*Documento*.
□ □ □ □

1 O processo coletivo e seu entrelaçamento com os mecanismos alternativos de resolução de litígios
A cultura nacional, calcada sob uma tradição paternalista, sempre depositou confiabilidade demasiada nas instituições estatais erigidas no seio de uma sociedade posta verticalmente, sem haver espaço para edificação de um diálogo mais aberto com os estratos sociais. Esse aspecto foi sendo absorvido no processo de construção da consciência popular coletiva, chegando à contemporaneidade, ainda, incutido nos meandros sociais, mas fragilizando em decorrência da degeneração institucional, cada vez mais crescente.
Nesse contexto, Cintra, Grinover e Dinamarco (2012, p. 35) afirmam que “vai ganhando corpo a consciência de que, se o que importa é pacificar, torna-se irrelevante que a pacificação venha por obra do Estado ou por outros meios desde que eficientes”. E é almejando a eficiência, tão embaraçada nas instituições públicas, que se começa a pensar em alternativas à alçada jurisdicional, recorrendo à ação volitiva das partes para a escolha de um dos meios que supra a burocrática via judicial, ou mesmo por força legal – através do direcionamento normativo instituído à magistratura brasileira, conforme dispõe o supramencionado artigo 125, inciso IV, do CPC/1973, ao possibilitar ao juiz a tentativa de conciliar as partes em qualquer fase processual.
Assim sendo, a heterocomposição, alicerçada na interferência de um terceiro com poderes decisórios para solucionar a lide que lhe é apresentada, caracteriza-se por meio do instituto da Arbitragem, que possui os mesmos aspectos gerais do tradicional Poder Judiciário, mas tomada como solução extrajudicial dotada de força executiva (LIMA, 2000).

□ □ □ □

*Tarefas a realizar*.
[1] Responda às perguntas sobre o texto do processo coletivo:
(a) Em que tipo de tradição a cultura nacional está calcada?
(b) Que dispositivo do CPC/1973 possibilita ao juiz tentar conciliar as partes em qualquer fase processual?
(c) Por meio de qual instituto se caracteriza a heterocomposição?
[2] Como fica o trecho do texto sobre o processo coletivo de "1 O processo" a "vez mais crescente." se você trocar "tradição paternalista" por "tradição autoritária"?
[3] Quais autores são citados no texto sobre o processo coletivo?

*Trecho dos dados*.
□ □ □ □

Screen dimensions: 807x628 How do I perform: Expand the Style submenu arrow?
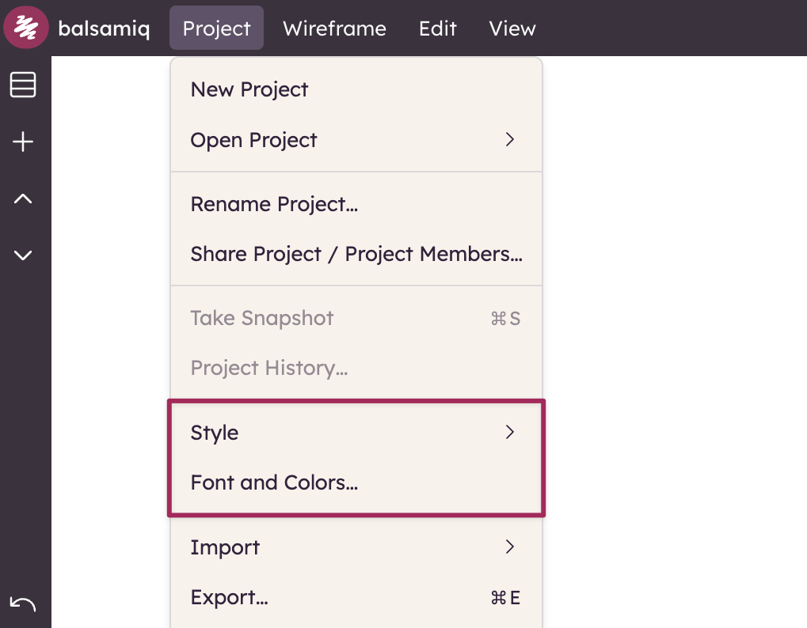pos(510,433)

□ □ □ □

*Soluções das tarefas*.
[1]
(a) Uma tradição paternalista.
(b) O artigo 125, inciso IV.
(c) A Arbitragem.

[2]
1 O processo coletivo e seu entrelaçamento com os mecanismos alternativos de resolução de litígios
A cultura nacional, calcada sob uma tradição autoritária, sempre depositou confiabilidade demasiada nas instituições estatais erigidas no seio de uma sociedade posta verticalmente, sem haver espaço para edificação de um diálogo mais aberto com os estratos sociais. Esse aspecto foi sendo absorvido no processo de construção da consciência popular coletiva, chegando à contemporaneidade, ainda, incutido nos meandros sociais, mas fragilizando em decorrência da degeneração institucional, cada vez mais crescente.

[3] Cintra, Grinover, Dinamarco e Lima.